::: RECORDS SUPPLIED :::

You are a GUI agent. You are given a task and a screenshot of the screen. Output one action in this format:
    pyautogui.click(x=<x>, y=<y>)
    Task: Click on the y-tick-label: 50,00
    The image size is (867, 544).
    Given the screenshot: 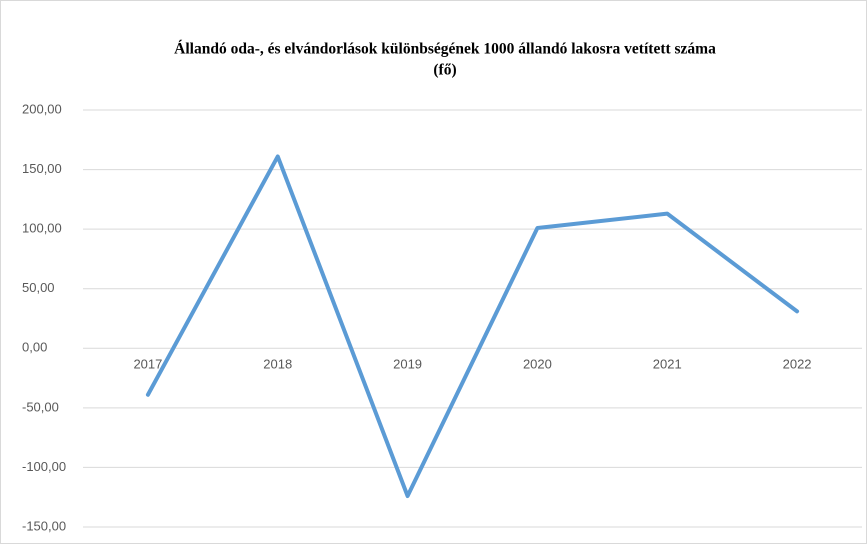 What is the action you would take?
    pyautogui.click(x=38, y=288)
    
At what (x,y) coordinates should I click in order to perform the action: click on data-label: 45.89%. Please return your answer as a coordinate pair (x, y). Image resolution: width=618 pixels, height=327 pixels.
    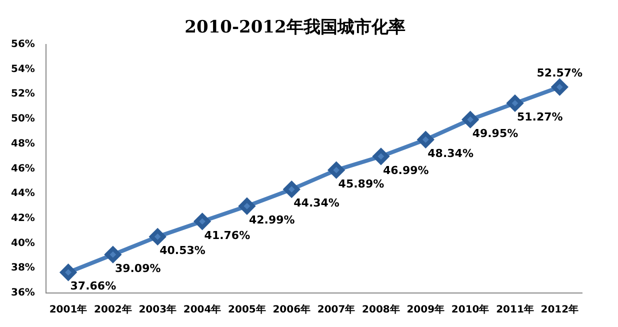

:::

= YOUR GOAL =
Reproduce the lines of the records verbatim, starting with the first line and continuing through the line containing "The image size is (867, 544).".

= RESPONSE AREA =
You are a GUI agent. You are given a task and a screenshot of the screen. Output one action in this format:
    pyautogui.click(x=<x>, y=<y>)
    Task: Click on the y-tick-label: 50,00
    The image size is (867, 544).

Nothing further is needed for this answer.